▶ [MATERIAL TO PROCESS]
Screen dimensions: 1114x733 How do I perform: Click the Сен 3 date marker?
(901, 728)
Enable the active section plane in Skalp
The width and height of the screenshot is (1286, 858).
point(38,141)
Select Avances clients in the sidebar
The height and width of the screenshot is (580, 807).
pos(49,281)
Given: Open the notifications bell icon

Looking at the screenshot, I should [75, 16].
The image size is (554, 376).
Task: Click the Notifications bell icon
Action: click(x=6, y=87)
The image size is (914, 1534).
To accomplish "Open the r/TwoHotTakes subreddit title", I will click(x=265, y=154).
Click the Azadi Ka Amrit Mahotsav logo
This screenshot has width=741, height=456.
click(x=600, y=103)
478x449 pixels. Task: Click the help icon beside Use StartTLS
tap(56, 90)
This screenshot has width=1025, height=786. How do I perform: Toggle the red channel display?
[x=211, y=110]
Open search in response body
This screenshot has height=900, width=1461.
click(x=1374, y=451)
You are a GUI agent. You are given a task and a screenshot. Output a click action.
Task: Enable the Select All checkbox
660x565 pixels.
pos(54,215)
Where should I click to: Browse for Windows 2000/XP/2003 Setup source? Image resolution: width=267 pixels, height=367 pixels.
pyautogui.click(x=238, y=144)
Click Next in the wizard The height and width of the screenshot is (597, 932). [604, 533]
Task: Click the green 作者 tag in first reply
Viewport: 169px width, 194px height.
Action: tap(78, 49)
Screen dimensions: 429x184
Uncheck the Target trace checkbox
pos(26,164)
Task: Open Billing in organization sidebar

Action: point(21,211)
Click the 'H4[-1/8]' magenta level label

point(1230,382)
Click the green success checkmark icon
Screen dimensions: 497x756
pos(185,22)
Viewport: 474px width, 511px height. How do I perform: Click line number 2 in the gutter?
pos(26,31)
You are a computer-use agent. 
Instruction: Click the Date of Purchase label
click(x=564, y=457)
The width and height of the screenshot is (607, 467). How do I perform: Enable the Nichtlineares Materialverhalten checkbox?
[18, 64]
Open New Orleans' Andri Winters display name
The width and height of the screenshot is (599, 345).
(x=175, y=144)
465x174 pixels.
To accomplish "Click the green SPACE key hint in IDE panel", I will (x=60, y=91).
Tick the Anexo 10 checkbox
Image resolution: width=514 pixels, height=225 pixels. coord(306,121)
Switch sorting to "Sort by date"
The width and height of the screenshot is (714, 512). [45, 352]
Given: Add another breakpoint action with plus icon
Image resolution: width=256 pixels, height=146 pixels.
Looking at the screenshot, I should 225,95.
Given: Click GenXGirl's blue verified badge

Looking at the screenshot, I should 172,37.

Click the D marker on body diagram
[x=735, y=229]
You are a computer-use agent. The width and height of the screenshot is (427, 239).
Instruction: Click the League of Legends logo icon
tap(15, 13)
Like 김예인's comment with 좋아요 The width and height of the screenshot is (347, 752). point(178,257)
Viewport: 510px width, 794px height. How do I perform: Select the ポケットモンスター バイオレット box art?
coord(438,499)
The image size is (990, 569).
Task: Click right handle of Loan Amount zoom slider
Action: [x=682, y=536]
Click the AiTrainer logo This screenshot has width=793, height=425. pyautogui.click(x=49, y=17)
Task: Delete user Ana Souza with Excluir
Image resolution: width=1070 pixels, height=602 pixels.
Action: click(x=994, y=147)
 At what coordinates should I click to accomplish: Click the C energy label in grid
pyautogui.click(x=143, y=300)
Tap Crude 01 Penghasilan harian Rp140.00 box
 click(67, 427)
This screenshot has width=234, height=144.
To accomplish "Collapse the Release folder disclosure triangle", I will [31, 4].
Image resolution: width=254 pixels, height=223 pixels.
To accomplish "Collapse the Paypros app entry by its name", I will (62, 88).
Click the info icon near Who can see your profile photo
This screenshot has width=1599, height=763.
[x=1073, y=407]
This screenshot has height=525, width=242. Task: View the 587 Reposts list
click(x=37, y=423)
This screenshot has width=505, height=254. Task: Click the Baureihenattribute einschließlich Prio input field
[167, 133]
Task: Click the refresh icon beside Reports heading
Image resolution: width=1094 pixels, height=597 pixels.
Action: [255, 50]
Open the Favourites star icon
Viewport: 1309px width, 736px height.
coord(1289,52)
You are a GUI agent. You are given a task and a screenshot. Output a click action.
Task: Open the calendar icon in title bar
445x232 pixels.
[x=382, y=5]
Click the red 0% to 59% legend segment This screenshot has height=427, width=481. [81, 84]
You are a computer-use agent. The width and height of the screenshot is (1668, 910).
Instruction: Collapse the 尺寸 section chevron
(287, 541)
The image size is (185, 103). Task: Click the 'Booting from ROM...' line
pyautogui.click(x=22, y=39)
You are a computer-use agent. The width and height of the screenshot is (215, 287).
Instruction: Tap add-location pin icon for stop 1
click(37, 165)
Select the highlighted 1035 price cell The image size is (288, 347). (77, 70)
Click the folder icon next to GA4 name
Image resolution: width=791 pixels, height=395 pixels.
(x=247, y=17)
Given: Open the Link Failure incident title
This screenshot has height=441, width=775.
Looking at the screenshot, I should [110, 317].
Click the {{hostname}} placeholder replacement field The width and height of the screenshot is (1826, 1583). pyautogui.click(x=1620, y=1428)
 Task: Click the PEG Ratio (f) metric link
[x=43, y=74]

▶ [TASK PROMPT] Scan the lines above for the word "computer" and copy every one where it occurs.

▶ [SOLUTION]
You are a computer-use agent. 
You are a computer-use agent. The width and height of the screenshot is (427, 239).
You are a computer-use agent. The width and height of the screenshot is (1668, 910).
You are a computer-use agent. The width and height of the screenshot is (215, 287).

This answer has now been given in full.